To do:
a - List every rule that the article on appeal deadlines cites by its full rule number, giving each one once.
b - Answer these questions from the article on appeal deadlines:
(i) On what date did the district court affirm the Bankruptcy Court's rulings by memorandum decision?
(ii) Which judge dissented in the Second Circuit?
(iii) What did CNI do the day after MCI moved to dismiss the appeal?
c - Carry on the article on appeal deadlines from the point where it stops.

March 19, 2013
An appeal can be lost before it is ever filed. The U.S. circuit courts have shown that they take seriously the Federal Rules of Appellate Procedure's 30-day limitation to file an appeal. As recent decisions illustrate, failing to take a timely appeal will result in its dismissal.
In Communications Network International v. MCI WorldCom Communications (2d Cir. Jan. 24, 2013), CNI appealed various adverse rulings of the U.S. Bankruptcy Court to the district court. In the district court, CNI's counsel had moved for admission pro hac vice (which was granted), but that motion listed a different email address than the one he had previously registered with the ECF clerk. Because he had not updated his email address with the ECF clerk, CNI's counsel did not receive electronic notice of the district court's affirmance of the Bankruptcy Court's rulings by memorandum decision on Sept. 14, 2010, or the judgment that it entered on Sept. 24, 2010. As a result, CNI did not appeal these decisions until the 30-day window to do so had expired, and also did not move to enlarge its time to appeal under Fed. R. App. P. 4(a)(5).
MCI moved to dismiss the appeal as untimely. The next day, CNI moved in the district court to reopen its time to appeal under Fed. R. App. P. 4(a)(6). The district court granted this motion because CNI satisfied Rule 4(a)(6)'s express requirements—(i) it did not receive notice under Fed. R. Civ. P. 77(d) of entry of the judgment or order appealed from within 21 days after entry; (ii) the motion was filed within 180 days after the judgment or order was entered or within 14 days after the moving party received notice under Fed. R. Civ. P. 77(d) of the entry, whichever was earlier; and (iii) the court found no party would be prejudiced. On appeal, the U.S. Court of Appeals for the Second Circuit agreed with the district court's conclusion that CNI had satisfied Rule 4(a)(6)'s requirements.
Over Judge Gerard Lynch's dissent, however, the court stated that "satisfaction of the three conditions of Rule 4(a)(6) is not the end of the matter." Instead, even if the requirements are met, the extension still must be within the district court's discretion, and the Second Circuit concluded that it was not.
In reaching this conclusion, the Second Circuit reasoned that Rule 77(d) notice is meant "merely for the convenience of litigants" and that litigants "at all times have an 'obligation to monitor the docket sheet to inform themselves of the entry of orders they wish to appeal.'" Moreover, while "the purpose of [Rule 4(a)(6)] was to ease strict sanctions on litigants who had failed to receive notice of the entry of judgment in order to file a timely appeal…[t]here is nothing in the history of the rules…to suggest that the drafters sought to provide relief when the fault lies with the litigants themselves."
Recognizing that it was "the first court of appeals to identify an abuse of discretion in a district court's grant of a Rule 4(a)(6) motion where the preconditions for relief were met," the Second Circuit stated that a district court exercising its discretion under Rule 4(a)(6) should "give substantial weight to indications that the failure of receipt was the litigant's fault." In this case, the court concluded that CNI's counsel had failed to comply with his obligation to update the ECF system with his new email address, and that failure (and not something outside CNI's control) was the reason for CNI's untimely appeal. Moreover, the court also found significant that CNI had not moved to enlarge its time to appeal under Fed. R. App. P. 4(a)(5).

Raw data:

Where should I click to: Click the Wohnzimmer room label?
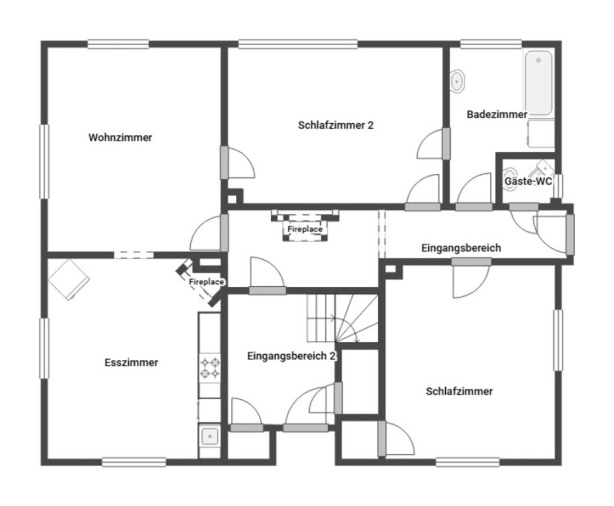click(x=120, y=137)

Responses in order:
a -
Fed. R. App. P. 4(a)(5)
Fed. R. App. P. 4(a)(6)
Fed. R. Civ. P. 77(d)

b -
(i) Sept. 14, 2010
(ii) Judge Gerard Lynch
(iii) It moved in the district court to reopen its time to appeal under Fed. R. App. P. 4(a)(6).

c -
In his dissent, Lynch agreed that while there may be situations in which a district court abuses its discretion in granting relief under Rule 4(a)(6), this was not such an instance. Here, counsel was an out-of-state lawyer admitted pro hac vice who apparently believed that his PHV motion, which listed his current email address, was sufficient to notify the ECF clerk of the change. Thus, Lynch did not believe that the district court had abused its discretion in extending CNI's time to appeal. Moreover, Lynch warned that the Second Circuit was "categorically hold[ing] that the district court abuse[s] its discretion by awarding relief because appellant was at fault by failing to update its counsel's e-mail address." According to Lynch, this requirement of "lack of fault" effectively imposed a condition that was not otherwise found in the rule.
In the second case (where the author's firm represented the defendant), the defendant moved to dismiss a lawsuit in the Southern District of New York on forum non conveniens grounds, which the district court granted in July 2009. However, to address plaintiff's arguments about delays in the foreign court system, the district court dismissed the action without prejudice to plaintiff's right to seek to reopen the case at a later date based on the progress of any foreign litigation. Plaintiff did not appeal this dismissal to the Second Circuit. Rather, it proceeded to file an action in the foreign court.
In May 2011, the plaintiff moved to reopen the district court case. This motion was denied by the district court, after which the plaintiff appealed both the denial of the motion to reopen and the underlying forum non conveniens dismissal to the Second Circuit. The defendant, however, then moved to dismiss the appeal from the earlier, underlying dismissal, arguing that the plaintiff had not appealed within the required 30-day time limit. As the defendant explained, an order is "final and appealable" if it resolves the case and leaves nothing to be done except enforce the court's decision.1
Here, the defendant argued, the underlying dismissal, while without prejudice to plaintiff's right to seek relief from the dismissal at a later time based on developments in the foreign court, nevertheless was a "final" decision that did not require any further steps to end the lawsuit. Thus, to the extent the plaintiff was challenging the decision ordering it to litigate in a foreign jurisdiction, it was required to take any appeal within 30 days of that order. The Second Circuit granted defendant's motion to dismiss the appeal from the underlying dismissal, and limited plaintiff's appeal solely to the district court's denial of the motion to reopen (which it subsequently affirmed).
In Symbionics v. Ortlieb, 432 Fed. Appx. 216 (4th Cir. May 23, 2011), following a bench trial, the district court entered judgment on the various claims on Dec. 4, 2009. The plaintiff filed a notice of appeal on Jan. 5, 2010, one day after the Federal Rules' 30-day limit expired. On Jan. 7, 2010, plaintiff filed a timely motion for an extension of time to file a notice of appeal, asking the district court to extend its time to appeal until Jan. 5. Plaintiff explained that its counsel used the Microsoft Windows calendar to calculate the date on which the 30-day period to appeal would end. After counting 27 days through Dec. 31, 2009, counsel changed the month on the calendar display to January, but failed to notice that the calendar did not automatically advance to January 2010, but instead reverted to January 2009, thus resulting in counsel's erroneous calculation.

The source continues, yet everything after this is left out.